Weekend Contemplation #1 – Is the Consumer Out of Steam?
The excerpts below are from a Market Watch article that discusses whether or not the consumer is out of steam. The entire article maybe of interest to some because it addresses individual retailers.
Shoppers have already adjusted their spending to accommodate climbing energy prices and interest rates, but the housing slump and problems obtaining and affording credit are proving too tough to juggle for many, according to some of the nation's largest retailers, who are bracing for a tough second half of the year.
"Consumer spending has been moving ahead at reasonably healthy rates in the past couple of months, but this latest drop in confidence will likely take some wind out of the consumer's sails at the end of the third quarter and in the fourth quarter," Brian Bethune, Global Insight's economist, told MarketWatch on Friday.
On Friday, the widely watched index of consumers sentiment about the economy conducted by the University of Michigan and Reuters posted a sharp drop to 83.3 from 90.4 in July.
Wal-Mart Chief Executive Lee Scott, speaking on a recorded earnings call, said many of his customers are living paycheck to paycheck.
Merrill Lynch Chief Economist David Rosenberg has become so bearish that he believes that the trouble already is at hand.
"There are plenty of signs now suggesting that we may be in the early stages of a consumer-led recession for the first time in 17 years," he said in a research report this week.
Yes, he said, there's the volatility rocking the stock market, but there's also a "massive" pullback in mortgage lending, hedge fund problems, the Federal Reserve's infusion of liquidity and the "sharp retrenchment in risk appetite."
"While the turmoil on Wall Street is an understandable distraction, the future is very likely in the hands of the consumer on Main Street USA and the latest signposts are not encouraging," he added.
Not everyone is ready to write off consumers just yet. Art Hogan, Jefferies & Co.'s chief market strategist, concedes that the macro economic landscape isn't pretty, but said spending won't stop.
"History has proven out that betting against the U.S. consumer is the wrong bet," he said.
High-income shoppers appear mostly unfazed by all the events so far, although some industry observers worry that the deterioration in the stock market could take its toll on them too as they watch their wealth dwindle.
Mike Ullman, chief executive at J.C. Penney Co. isn't worried about spending as much as he is about consumer psychology. "Sentiment is the thing that cuts across multiple sectors and affects everybody's attitudes," he said.
Auto sales, Rosenberg noted, have fallen for a record seven months in a role and slipped to a nine-year low of 15.2 million units in July "and there is no sign of a pick up in the first half of August," he said. And sales of new and existing homes are also at multiyear lows.
If more spending dries up, recession fears will swell.
"I'm nervous," said Standard & Poor's Chief Economist David Wyss. "The odds of a recession have increased. The danger is that these kinds of financial panics can be self fulfilling."

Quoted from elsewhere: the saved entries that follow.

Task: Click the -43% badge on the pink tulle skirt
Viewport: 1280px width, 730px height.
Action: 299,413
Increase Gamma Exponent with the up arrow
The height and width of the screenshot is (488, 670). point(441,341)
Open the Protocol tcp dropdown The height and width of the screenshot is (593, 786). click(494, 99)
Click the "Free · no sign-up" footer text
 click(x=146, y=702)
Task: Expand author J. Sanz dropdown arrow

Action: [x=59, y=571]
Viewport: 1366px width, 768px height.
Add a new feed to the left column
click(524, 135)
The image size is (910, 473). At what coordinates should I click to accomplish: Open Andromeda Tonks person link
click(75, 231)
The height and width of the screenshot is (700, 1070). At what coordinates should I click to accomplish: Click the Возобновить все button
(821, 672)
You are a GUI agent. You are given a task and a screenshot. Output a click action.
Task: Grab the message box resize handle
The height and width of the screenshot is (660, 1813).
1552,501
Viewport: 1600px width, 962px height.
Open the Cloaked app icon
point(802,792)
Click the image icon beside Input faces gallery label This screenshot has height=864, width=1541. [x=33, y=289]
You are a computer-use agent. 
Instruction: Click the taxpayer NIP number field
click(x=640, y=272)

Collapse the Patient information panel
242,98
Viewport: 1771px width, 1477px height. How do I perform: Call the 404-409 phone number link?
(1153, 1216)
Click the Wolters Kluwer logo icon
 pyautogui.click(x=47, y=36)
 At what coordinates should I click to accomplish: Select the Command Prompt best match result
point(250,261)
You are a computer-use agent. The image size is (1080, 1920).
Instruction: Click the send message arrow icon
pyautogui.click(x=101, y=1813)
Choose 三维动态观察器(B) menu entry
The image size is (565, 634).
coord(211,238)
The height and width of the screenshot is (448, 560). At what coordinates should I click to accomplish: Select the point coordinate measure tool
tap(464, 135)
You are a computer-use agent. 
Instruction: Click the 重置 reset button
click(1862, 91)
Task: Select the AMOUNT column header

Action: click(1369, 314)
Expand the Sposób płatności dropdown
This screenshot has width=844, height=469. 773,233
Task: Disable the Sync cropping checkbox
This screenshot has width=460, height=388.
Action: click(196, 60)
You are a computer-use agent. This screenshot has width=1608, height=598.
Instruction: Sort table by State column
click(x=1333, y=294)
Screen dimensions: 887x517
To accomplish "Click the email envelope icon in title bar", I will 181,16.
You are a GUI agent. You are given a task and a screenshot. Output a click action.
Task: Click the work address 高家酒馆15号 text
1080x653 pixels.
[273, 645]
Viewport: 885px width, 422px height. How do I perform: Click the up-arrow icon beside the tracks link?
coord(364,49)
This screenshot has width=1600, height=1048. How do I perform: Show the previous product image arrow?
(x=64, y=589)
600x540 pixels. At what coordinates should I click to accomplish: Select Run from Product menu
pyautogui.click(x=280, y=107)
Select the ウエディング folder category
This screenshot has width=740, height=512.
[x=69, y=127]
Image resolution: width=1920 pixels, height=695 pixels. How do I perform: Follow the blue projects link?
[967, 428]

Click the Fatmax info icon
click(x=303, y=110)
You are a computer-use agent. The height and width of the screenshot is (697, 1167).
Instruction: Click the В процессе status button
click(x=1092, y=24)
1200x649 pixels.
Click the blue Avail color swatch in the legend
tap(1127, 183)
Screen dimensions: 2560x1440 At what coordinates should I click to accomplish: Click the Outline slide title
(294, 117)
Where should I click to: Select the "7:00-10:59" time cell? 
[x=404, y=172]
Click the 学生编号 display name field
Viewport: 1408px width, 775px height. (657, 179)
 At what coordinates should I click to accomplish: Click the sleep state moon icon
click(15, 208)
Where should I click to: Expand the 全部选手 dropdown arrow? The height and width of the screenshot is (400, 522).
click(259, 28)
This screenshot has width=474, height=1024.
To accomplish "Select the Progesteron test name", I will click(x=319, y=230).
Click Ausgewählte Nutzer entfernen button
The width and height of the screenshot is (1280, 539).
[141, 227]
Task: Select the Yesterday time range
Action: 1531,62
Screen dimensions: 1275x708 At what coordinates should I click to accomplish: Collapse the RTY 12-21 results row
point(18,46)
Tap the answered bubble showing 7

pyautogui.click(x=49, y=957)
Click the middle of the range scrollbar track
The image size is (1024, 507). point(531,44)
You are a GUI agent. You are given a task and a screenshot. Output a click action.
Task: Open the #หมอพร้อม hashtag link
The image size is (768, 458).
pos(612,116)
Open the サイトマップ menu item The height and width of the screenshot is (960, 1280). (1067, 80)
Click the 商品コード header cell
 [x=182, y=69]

Mike Niemira, chief economist for the International Council of Shopping Centers, said it's not a traditional recession that's at work right now, but a growth recession. The growth of consumer spending has slowed considerably from its 5% gains two years ago to what could be a 2.5% gain, at the high end, by the end of the year.
"We've been in slow-growth mode for a year," he said.
That that means, according to Scott Hoyt, director of consumer economics at Moody's Economy.com, is that the consumer can no longer shoulder the burden of the economy alone.
"As long as they've got jobs and their incomes are growing, there will be enough spending growth to keep the economy moving," he said. "But we're looking at investment income and foreign trade as being more the leaders of economic growth now rather than consumers."
While many argue that the slow down in consumer spending was hardly unexpected and the evidence so far -- soft sales in building materials, furniture and home furnishings -- is mostly tied to the housing market, momentum is what is critical.
GDPI has been declining for the last year and net exports are too small to significantly effect real GDP. PCE and GDPI comprise 87.5% of GDP (double click on image below to enlarge).
"All of this can feed upon itself and ultimately give us a recession," Niemira said. "That's the worry today."
But by Jefferies strategist Hogan's thinking the slow down in consumer spending isn't nearly enough to push the U.S. economy into a recession.
"There is a Chicken Little crowd as it pertains to consumer spending," he said, referring to those doomsayers who believe the sky is falling. "Once in awhile they're going to be right. I think they've correctly predicted two out of the last 25 setbacks."
My response to all these differing opinions is - that is why they invented horse racing. How much of your money do you want to bet on your opinion? If the answer is none - then your just another person with an opinion.